- **Work to be completed**
Below are several records. Retype exactly those lines running from the one with "Distrito Federal + Tocantins (81, 119)" through the one with "Procuradoria do Trabalho no Município de Vitória", end lines included, and no others.
Records supplied START
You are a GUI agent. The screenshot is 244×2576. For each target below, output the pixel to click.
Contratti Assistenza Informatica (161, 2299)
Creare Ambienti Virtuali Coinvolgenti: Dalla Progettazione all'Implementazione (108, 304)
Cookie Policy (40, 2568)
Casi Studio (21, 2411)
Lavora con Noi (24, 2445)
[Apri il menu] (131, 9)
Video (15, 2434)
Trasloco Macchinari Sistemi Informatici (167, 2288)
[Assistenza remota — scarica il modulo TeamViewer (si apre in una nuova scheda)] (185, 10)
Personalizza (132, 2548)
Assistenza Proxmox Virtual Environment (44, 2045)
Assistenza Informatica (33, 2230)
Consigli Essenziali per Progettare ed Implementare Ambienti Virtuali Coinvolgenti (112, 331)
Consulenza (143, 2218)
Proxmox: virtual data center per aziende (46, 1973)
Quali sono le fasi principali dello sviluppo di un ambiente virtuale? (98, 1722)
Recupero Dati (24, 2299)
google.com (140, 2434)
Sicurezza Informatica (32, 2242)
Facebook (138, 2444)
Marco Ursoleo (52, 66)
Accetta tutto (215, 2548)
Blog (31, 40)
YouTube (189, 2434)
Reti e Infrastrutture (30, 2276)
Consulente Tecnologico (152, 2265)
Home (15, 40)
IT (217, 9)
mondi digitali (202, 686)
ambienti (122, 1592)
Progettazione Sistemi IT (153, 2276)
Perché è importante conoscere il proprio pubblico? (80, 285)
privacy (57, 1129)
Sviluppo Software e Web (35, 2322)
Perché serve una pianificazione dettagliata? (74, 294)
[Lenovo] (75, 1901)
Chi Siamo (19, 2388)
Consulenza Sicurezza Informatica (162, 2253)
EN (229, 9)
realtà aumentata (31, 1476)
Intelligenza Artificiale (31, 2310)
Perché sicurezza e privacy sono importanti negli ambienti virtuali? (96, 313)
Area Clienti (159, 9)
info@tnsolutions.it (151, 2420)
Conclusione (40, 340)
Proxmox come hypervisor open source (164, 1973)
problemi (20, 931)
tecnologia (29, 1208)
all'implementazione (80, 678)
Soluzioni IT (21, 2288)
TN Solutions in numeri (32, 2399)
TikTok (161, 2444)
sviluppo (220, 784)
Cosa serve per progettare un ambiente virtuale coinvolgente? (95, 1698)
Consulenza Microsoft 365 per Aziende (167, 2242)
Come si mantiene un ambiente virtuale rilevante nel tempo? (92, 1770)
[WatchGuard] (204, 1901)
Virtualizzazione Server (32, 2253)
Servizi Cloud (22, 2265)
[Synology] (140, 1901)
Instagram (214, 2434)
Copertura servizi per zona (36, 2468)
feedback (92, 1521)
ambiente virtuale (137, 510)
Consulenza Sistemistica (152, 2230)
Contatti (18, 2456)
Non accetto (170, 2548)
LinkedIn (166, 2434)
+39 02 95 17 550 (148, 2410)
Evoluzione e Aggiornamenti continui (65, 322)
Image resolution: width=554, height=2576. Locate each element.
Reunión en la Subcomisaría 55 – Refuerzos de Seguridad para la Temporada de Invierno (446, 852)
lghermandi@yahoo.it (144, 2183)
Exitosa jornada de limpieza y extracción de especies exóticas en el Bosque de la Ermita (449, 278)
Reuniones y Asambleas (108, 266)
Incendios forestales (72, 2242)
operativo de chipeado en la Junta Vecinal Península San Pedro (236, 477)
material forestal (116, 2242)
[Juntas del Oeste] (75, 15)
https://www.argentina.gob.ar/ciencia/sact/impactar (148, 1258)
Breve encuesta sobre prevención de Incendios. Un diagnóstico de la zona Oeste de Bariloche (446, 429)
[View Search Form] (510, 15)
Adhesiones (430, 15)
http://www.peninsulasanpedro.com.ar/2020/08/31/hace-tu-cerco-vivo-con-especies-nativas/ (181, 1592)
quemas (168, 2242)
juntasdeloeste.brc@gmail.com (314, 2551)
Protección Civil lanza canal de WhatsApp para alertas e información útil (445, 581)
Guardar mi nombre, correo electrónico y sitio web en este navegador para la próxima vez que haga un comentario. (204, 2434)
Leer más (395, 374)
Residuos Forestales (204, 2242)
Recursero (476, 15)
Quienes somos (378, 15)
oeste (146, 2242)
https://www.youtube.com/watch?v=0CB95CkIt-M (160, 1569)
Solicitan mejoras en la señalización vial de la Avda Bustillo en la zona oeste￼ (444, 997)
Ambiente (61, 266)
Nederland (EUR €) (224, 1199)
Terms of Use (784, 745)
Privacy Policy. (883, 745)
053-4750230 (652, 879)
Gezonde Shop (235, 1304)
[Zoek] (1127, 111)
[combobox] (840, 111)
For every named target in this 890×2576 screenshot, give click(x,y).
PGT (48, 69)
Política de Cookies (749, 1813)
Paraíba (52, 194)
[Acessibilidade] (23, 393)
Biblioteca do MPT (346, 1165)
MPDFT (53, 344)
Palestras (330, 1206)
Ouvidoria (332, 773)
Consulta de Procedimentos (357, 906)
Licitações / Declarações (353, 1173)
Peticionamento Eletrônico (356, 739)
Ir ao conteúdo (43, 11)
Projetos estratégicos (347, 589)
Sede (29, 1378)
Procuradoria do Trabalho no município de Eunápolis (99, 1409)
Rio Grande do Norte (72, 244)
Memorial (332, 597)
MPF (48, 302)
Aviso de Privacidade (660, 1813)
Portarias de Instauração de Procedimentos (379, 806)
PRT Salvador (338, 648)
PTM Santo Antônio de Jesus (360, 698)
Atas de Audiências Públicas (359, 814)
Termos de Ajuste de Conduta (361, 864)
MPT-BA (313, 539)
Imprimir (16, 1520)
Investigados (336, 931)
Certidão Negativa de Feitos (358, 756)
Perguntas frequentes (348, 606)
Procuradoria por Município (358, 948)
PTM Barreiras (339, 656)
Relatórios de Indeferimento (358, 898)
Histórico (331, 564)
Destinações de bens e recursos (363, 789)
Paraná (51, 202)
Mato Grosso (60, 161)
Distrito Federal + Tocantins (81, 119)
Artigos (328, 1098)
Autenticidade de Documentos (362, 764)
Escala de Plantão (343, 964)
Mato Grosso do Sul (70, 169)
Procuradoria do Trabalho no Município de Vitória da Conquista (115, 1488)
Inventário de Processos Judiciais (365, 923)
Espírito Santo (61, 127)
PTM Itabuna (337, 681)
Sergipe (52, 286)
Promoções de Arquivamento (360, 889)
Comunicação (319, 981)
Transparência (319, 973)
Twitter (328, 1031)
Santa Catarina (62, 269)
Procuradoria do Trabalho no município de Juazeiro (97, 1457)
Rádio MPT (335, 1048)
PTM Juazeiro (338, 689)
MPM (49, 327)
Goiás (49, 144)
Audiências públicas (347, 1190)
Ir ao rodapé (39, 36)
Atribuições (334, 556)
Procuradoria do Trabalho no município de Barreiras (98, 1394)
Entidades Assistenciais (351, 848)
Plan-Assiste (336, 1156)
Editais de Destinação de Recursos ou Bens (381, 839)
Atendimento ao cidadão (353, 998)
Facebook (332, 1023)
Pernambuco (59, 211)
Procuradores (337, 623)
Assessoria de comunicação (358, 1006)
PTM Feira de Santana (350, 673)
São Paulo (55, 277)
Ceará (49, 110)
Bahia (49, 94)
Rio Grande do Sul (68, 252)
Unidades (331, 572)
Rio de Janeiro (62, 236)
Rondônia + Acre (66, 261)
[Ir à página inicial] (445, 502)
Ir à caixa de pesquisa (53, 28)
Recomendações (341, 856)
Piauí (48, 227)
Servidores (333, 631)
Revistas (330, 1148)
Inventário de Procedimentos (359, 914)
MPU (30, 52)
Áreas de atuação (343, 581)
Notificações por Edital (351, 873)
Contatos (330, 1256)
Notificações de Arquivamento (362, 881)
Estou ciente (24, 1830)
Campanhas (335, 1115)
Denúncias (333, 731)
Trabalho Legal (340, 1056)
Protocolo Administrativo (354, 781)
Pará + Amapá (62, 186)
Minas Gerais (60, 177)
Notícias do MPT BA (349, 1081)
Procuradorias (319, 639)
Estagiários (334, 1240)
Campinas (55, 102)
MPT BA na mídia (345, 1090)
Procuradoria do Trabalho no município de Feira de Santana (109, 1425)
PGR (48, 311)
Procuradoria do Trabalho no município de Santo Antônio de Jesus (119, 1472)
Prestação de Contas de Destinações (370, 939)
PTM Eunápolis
Records supplied END
- **Result below**
Distrito Federal + Tocantins (81, 119)
Artigos (328, 1098)
Autenticidade de Documentos (362, 764)
Escala de Plantão (343, 964)
Mato Grosso do Sul (70, 169)
Procuradoria do Trabalho no Município de Vitória da Conquista (115, 1488)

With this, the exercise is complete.